[25-NSE] Turnstone Biologics Corp. SEC Filing
Turnstone Biologics Corp. submitted a Form 25 notification concerning the removal of its Common Stock from listing and/or registration under Section 12(b) of the Securities Exchange Act. The filing identifies the issuer, the Nasdaq Stock Market LLC as the exchange, the issuer's address and telephone number, and Commission File Number 001-41747.
Nasdaq certifies it has reasonable grounds to file the Form 25 and includes statements of compliance with 17 CFR 240.12d2-2(b) and 12d2-2(c).
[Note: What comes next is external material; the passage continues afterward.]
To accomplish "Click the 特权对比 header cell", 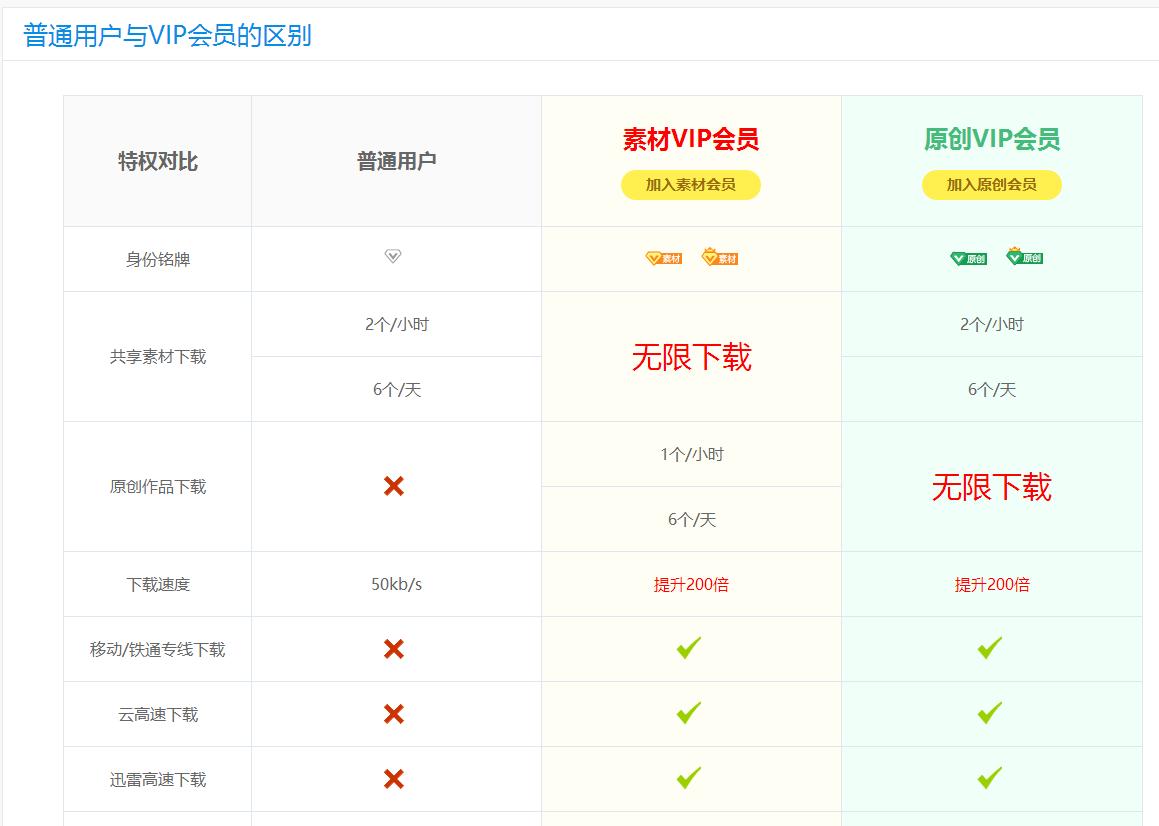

The notice is signed by Jennifer Fainer, CDO Analyst on 2025-08-11. The filing does not state an effective delisting date nor clearly indicate which specific rule provision box was marked.
- Nasdaq certifies it has reasonable grounds to file the Form 25 and asserts compliance with applicable rules
- Form 25 is executed and signed by a Nasdaq representative (Jennifer Fainer, CDO Analyst) on 2025-08-11
- Filing includes clear issuer identification (Turnstone Biologics Corp.), exchange (Nasdaq), address, telephone number, and Commission File Number 001-41747
- Form 25 notifies removal of Turnstone Biologics Corp.'s common stock from Nasdaq listing/registration
- No effective delisting date is stated in the filing, leaving timing unclear
- The filing does not explicitly show which rule provision box was marked among the listed 17 CFR citations
Insights
TL;DR: Form 25 filed for Turnstone Biologics signals Nasdaq removal of its common stock; filing confirms compliance but omits an effective date.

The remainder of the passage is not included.